Rewrite every line of the listing below as a numbered list, leaving out any blank lines.

(Saved data entries)
[Begin]

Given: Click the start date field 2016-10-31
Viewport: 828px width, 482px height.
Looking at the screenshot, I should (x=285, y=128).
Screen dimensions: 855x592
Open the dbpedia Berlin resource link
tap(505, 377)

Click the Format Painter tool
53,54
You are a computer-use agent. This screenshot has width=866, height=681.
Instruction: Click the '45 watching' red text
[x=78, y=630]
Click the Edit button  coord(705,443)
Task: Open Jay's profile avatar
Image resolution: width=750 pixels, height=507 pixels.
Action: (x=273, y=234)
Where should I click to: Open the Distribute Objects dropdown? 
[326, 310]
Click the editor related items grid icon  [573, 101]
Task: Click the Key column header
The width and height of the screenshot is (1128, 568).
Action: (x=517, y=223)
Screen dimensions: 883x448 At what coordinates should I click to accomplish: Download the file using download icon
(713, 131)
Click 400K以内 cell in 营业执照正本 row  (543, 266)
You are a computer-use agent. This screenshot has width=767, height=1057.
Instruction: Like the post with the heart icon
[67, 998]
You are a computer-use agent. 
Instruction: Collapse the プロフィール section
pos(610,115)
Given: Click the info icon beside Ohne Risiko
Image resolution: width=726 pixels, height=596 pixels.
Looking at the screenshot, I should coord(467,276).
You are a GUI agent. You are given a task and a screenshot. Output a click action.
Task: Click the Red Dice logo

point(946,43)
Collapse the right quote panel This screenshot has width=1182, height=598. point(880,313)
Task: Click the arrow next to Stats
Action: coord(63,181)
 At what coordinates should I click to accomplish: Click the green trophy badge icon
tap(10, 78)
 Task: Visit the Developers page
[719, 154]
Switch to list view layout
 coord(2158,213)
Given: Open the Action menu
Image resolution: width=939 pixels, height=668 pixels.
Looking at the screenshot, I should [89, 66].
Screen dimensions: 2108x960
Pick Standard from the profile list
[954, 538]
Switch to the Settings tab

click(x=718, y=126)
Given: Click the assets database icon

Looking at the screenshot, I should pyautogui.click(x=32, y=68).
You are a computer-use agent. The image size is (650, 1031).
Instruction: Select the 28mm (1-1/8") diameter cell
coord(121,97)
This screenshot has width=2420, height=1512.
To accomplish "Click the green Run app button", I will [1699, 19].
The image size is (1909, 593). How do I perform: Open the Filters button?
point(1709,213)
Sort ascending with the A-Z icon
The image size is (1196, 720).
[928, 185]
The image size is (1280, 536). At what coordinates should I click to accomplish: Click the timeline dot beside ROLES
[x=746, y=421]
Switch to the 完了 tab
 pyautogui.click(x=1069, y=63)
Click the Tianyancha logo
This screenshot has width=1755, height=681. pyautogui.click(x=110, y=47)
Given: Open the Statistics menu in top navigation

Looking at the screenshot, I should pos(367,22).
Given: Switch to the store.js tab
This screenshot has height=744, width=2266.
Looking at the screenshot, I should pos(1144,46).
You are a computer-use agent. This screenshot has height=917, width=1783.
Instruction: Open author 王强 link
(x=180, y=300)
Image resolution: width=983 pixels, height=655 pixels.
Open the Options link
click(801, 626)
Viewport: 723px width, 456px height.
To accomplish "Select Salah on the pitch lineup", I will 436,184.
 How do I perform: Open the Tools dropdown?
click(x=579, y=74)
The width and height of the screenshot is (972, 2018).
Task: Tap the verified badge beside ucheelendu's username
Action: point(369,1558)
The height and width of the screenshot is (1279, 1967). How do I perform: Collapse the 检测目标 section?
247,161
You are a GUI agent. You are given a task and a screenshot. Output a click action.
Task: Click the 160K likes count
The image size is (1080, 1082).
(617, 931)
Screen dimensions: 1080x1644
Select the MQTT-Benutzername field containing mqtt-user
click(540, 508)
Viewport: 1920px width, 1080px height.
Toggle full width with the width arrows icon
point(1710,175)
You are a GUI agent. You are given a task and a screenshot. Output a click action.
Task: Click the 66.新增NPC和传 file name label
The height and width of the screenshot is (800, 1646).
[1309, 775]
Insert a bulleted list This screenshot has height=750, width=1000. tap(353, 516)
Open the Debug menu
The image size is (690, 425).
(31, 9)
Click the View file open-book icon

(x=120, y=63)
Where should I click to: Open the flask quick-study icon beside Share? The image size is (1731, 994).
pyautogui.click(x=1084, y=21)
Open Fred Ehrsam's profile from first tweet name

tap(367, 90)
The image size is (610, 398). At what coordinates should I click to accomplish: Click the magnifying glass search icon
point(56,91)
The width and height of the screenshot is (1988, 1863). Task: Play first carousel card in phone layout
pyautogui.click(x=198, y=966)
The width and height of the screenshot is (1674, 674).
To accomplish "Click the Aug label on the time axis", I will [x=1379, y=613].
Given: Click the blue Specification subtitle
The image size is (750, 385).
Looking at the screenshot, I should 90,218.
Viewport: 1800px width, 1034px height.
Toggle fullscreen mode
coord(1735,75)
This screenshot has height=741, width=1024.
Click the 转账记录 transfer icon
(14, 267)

[End]

▶ Exercise solution
1. Given: Click the start date field 2016-10-31
2. Viewport: 828px width, 482px height.
3. Looking at the screenshot, I should (x=285, y=128).
4. Screen dimensions: 855x592
5. Open the dbpedia Berlin resource link
6. tap(505, 377)
7. Click the Format Painter tool
8. 53,54
9. You are a computer-use agent. This screenshot has width=866, height=681.
10. Instruction: Click the '45 watching' red text
11. [x=78, y=630]
12. Click the Edit button  coord(705,443)
13. Task: Open Jay's profile avatar
14. Image resolution: width=750 pixels, height=507 pixels.
15. Action: (x=273, y=234)
16. Where should I click to: Open the Distribute Objects dropdown? 
17. [326, 310]
18. Click the editor related items grid icon  [573, 101]
19. Task: Click the Key column header
20. The width and height of the screenshot is (1128, 568).
21. Action: (x=517, y=223)
22. Screen dimensions: 883x448 At what coordinates should I click to accomplish: Download the file using download icon
23. (713, 131)
24. Click 400K以内 cell in 营业执照正本 row  (543, 266)
25. You are a computer-use agent. This screenshot has width=767, height=1057.
26. Instruction: Like the post with the heart icon
27. [67, 998]
28. You are a computer-use agent. 
29. Instruction: Collapse the プロフィール section
30. pos(610,115)
31. Given: Click the info icon beside Ohne Risiko
32. Image resolution: width=726 pixels, height=596 pixels.
33. Looking at the screenshot, I should coord(467,276).
34. You are a GUI agent. You are given a task and a screenshot. Output a click action.
35. Task: Click the Red Dice logo
36. point(946,43)
37. Collapse the right quote panel This screenshot has width=1182, height=598. point(880,313)
38. Task: Click the arrow next to Stats
39. Action: coord(63,181)
40.  At what coordinates should I click to accomplish: Click the green trophy badge icon
41. tap(10, 78)
42.  Task: Visit the Developers page
43. [719, 154]
44. Switch to list view layout
45.  coord(2158,213)
46. Given: Open the Action menu
47. Image resolution: width=939 pixels, height=668 pixels.
48. Looking at the screenshot, I should [89, 66].
49. Screen dimensions: 2108x960
50. Pick Standard from the profile list
51. [954, 538]
52. Switch to the Settings tab
53. click(x=718, y=126)
54. Given: Click the assets database icon
55. Looking at the screenshot, I should pyautogui.click(x=32, y=68).
56. You are a computer-use agent. The image size is (650, 1031).
57. Instruction: Select the 28mm (1-1/8") diameter cell
58. coord(121,97)
59. This screenshot has width=2420, height=1512.
60. To accomplish "Click the green Run app button", I will [1699, 19].
61. The image size is (1909, 593). How do I perform: Open the Filters button?
62. point(1709,213)
63. Sort ascending with the A-Z icon
64. The image size is (1196, 720).
65. [928, 185]
66. The image size is (1280, 536). At what coordinates should I click to accomplish: Click the timeline dot beside ROLES
67. [x=746, y=421]
68. Switch to the 完了 tab
69.  pyautogui.click(x=1069, y=63)
70. Click the Tianyancha logo
71. This screenshot has width=1755, height=681. pyautogui.click(x=110, y=47)
72. Given: Open the Statistics menu in top navigation
73. Looking at the screenshot, I should pos(367,22).
74. Given: Switch to the store.js tab
75. This screenshot has height=744, width=2266.
76. Looking at the screenshot, I should pos(1144,46).
77. You are a computer-use agent. This screenshot has height=917, width=1783.
78. Instruction: Open author 王强 link
79. (x=180, y=300)
80. Image resolution: width=983 pixels, height=655 pixels.
81. Open the Options link
82. click(801, 626)
83. Viewport: 723px width, 456px height.
84. To accomplish "Select Salah on the pitch lineup", I will 436,184.
85.  How do I perform: Open the Tools dropdown?
86. click(x=579, y=74)
87. The width and height of the screenshot is (972, 2018).
88. Task: Tap the verified badge beside ucheelendu's username
89. Action: point(369,1558)
90. The height and width of the screenshot is (1279, 1967). How do I perform: Collapse the 检测目标 section?
91. 247,161
92. You are a GUI agent. You are given a task and a screenshot. Output a click action.
93. Task: Click the 160K likes count
94. The image size is (1080, 1082).
95. (617, 931)
96. Screen dimensions: 1080x1644
97. Select the MQTT-Benutzername field containing mqtt-user
98. click(540, 508)
99. Viewport: 1920px width, 1080px height.
100. Toggle full width with the width arrows icon
101. point(1710,175)
102. You are a GUI agent. You are given a task and a screenshot. Output a click action.
103. Task: Click the 66.新增NPC和传 file name label
104. The height and width of the screenshot is (800, 1646).
105. [1309, 775]
106. Insert a bulleted list This screenshot has height=750, width=1000. tap(353, 516)
107. Open the Debug menu
108. The image size is (690, 425).
109. (31, 9)
110. Click the View file open-book icon
111. (x=120, y=63)
112. Where should I click to: Open the flask quick-study icon beside Share? The image size is (1731, 994).
113. pyautogui.click(x=1084, y=21)
114. Open Fred Ehrsam's profile from first tweet name
115. tap(367, 90)
116. The image size is (610, 398). At what coordinates should I click to accomplish: Click the magnifying glass search icon
117. point(56,91)
118. The width and height of the screenshot is (1988, 1863). Task: Play first carousel card in phone layout
119. pyautogui.click(x=198, y=966)
120. The width and height of the screenshot is (1674, 674).
121. To accomplish "Click the Aug label on the time axis", I will [x=1379, y=613].
122. Given: Click the blue Specification subtitle
123. The image size is (750, 385).
124. Looking at the screenshot, I should 90,218.
125. Viewport: 1800px width, 1034px height.
126. Toggle fullscreen mode
127. coord(1735,75)
128. This screenshot has height=741, width=1024.
129. Click the 转账记录 transfer icon
130. (14, 267)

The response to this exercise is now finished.